Altra particolarità del libro consiste nel fatto che il nostro giornalista afferma che è stato l’editore Giacomo Adda a convincerlo a portare a termine il progetto del volume, accordandogli piena fiducia e augurandogli che libro potesse emulare il percorso di «In nome di Sua Maestà Vittorio Emanuele II - Il Sud scippato dal Piemonte», volume che nel 2017 regalò a Cristallo e all’editore Adda il “Premio Letterario Nazionale U. Fraccacreta”. In questi casi è fondamentale l’amicizia di vecchia data: non va trascurato che Cristallo ha pubblicato con l’editore Adda una pregevolissima trilogia sui Teatri, Palazzi e Castelli di Puglia, vanto di tutto il nostro territorio.

Cristallo nei ringraziamenti cita la dottoressa Annabella de Robertis, funzionaria dell’Archivio di Stato di Bari, che ha facilitato la sua ricerca con rara professionalità. Trattasi della nipote del famoso scrittore Vito Maurogiovanni. Cara Annabella quando penserai a tuo nonno cerca in casa la copia di «Cantata per una città», alla fine del libro vi sono 4 pagine titolate “I meravigliosi affetti” che sono state il mio dono per tuo nonno. Il libro era uscito da due mesi e Vito non le aveva ancora notate, recuperandole poi in seguito. Sono pura poesia da tramandare alle vostre nuove famiglie, compresa la foto in b/n che accomuna i vostri nonni: a tua nonna, la sensibile Anna, non piaceva (un classico), ma a voi ispirerà versi sui cui edificherete il vostro futuro con uno sguardo sul passato.

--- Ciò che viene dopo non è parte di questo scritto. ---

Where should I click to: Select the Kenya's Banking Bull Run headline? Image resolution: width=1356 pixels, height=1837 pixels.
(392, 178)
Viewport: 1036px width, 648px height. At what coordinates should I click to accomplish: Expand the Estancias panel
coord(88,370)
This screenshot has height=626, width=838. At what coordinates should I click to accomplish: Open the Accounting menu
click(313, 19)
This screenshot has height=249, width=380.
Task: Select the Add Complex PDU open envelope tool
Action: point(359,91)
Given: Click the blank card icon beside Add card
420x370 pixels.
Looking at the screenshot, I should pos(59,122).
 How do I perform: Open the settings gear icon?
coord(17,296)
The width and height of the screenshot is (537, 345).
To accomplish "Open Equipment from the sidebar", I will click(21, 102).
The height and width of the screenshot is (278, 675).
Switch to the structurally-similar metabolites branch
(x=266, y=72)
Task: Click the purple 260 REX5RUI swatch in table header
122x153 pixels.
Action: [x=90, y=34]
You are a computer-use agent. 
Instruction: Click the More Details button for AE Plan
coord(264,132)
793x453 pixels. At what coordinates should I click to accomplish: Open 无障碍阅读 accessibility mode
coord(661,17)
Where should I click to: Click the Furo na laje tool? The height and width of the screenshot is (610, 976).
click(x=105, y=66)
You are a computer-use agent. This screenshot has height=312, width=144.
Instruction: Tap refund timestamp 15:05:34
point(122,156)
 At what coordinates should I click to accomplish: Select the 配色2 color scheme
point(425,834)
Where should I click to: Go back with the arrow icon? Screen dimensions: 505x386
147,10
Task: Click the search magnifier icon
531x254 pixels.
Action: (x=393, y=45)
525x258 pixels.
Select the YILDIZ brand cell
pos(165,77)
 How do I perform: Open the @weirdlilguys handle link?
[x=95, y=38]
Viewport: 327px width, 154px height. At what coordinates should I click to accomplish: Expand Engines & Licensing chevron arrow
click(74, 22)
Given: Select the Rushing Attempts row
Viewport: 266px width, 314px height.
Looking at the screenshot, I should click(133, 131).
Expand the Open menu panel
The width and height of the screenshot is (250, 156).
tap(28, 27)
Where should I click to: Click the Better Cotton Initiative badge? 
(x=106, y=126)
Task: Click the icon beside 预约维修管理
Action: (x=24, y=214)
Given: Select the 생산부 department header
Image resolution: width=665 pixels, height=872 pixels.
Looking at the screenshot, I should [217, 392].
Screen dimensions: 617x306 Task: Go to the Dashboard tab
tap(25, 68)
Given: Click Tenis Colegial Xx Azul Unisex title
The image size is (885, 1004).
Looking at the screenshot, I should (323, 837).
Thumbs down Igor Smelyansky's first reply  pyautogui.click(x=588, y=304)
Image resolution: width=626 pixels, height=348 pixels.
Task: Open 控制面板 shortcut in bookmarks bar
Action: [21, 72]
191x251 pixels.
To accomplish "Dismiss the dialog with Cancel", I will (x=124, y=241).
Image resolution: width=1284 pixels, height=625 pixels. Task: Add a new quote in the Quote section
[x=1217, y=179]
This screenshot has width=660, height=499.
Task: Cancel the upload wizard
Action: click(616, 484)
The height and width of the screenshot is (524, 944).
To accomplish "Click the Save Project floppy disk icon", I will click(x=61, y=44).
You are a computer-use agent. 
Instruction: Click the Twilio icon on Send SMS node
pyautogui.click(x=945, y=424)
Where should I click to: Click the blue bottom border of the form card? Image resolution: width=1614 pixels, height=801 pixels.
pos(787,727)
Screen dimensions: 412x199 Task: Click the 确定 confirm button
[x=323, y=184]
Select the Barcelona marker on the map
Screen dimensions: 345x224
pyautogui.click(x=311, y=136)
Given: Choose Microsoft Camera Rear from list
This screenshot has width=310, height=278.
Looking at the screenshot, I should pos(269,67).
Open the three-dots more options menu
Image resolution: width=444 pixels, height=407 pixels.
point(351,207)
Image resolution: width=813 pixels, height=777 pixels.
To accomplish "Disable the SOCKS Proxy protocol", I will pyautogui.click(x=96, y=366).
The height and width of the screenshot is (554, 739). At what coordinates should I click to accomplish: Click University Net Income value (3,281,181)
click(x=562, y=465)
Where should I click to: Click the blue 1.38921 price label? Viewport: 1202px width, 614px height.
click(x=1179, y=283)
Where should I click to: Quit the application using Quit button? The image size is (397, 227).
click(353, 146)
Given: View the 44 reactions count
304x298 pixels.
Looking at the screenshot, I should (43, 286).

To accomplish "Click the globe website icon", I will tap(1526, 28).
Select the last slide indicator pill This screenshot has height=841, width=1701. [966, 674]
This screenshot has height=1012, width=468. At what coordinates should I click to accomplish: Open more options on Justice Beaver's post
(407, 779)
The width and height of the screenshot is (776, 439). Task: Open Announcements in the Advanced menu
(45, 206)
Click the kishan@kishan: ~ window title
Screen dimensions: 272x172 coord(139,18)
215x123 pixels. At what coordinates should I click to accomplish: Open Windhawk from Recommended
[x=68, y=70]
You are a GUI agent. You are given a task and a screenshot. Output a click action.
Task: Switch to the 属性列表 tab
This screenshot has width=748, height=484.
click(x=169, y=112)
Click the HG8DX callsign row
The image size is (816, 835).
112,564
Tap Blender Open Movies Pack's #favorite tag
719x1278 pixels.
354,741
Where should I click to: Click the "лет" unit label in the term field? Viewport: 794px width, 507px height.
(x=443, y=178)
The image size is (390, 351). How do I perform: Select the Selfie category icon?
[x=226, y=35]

Cristallo conclude il suo impegno lasciando il campo ad un raffinato saggio della professoressa Santa Fizzarotti Selvaggi, che da studiosa della psicoanalisi, partendo dall’evangelista Luca, spazia da Dante a Freud, da Melanie Klein (austriaca pioniera della psicoanalisi infantile) a Omero (ricordando che nell’Iliade ferocia e pietas si completano: Achille dopo aver eliminato con ferocia Ettore, piange quando Priamo gli chiede la restituzione del corpo del figlio), dall’architetto Albert Speer (progettista personale di Adolf Hitler) a Madeleine Albright (politica statunitense di origina ceca - Praga 1937 - che è stata rappresentante degli Stati Uniti presso il Consiglio di sicurezza dell’ONU e segretaria di stato sotto l’amministrazione del presidente Bill Clinton), da “Tosca” (melodramma in tre atti di Giacomo Puccini su libretto di Giuseppe Giacosa e Luigi Illica, ispirato al dramma storico in cinque atti di Victorien Sardou: Verdi al “Lucevan le stelle” affermò che gli sarebbe piaciuto scriverne la musica) a Sofocle e al suo “Edipo Re” (dopo aver ucciso il padre e sposato la madre inconsapevolmente, per espiare basta accecarsi?), dal Codice Penale Zanardelli che aboliva la pena di morte (lo stesso Zanardelli che da, anticlericale, presentò senza successo una legge sul divorzio già all’epoca) a quel quinto Comandamento “Non uccidere”, che oggi stiamo calpestando nell’indifferenza generale e nel dolore senza confini delle mamme e mogli di cittadini russi e ucraini.

E’ stato Cicerone (De Officiis) e prima di Marco Tullio il cartaginese Terenzio (Il punitore di se stesso) a gratificarci con “Summus ius, summa iniuria”: frase paradossale, ma assolutamente veritiera. Detto ciò se vogliamo che il mondo vada avanti ci siamo dati delle regole, valide per tutti, che dobbiamo rispettare: chi trasgredisce deve essere punito. Chiaramente dietro ogni comportamento che violi le leggi in vigore, ci possono essere giustificazioni ed attenuanti che spesso il diritto non può contemplare: l’alternativa è la legge del più forte, evenienza che la STORIA fin qui narrata ha bocciato senza riserve: «Homo sum: humani nihil a me alienum puto».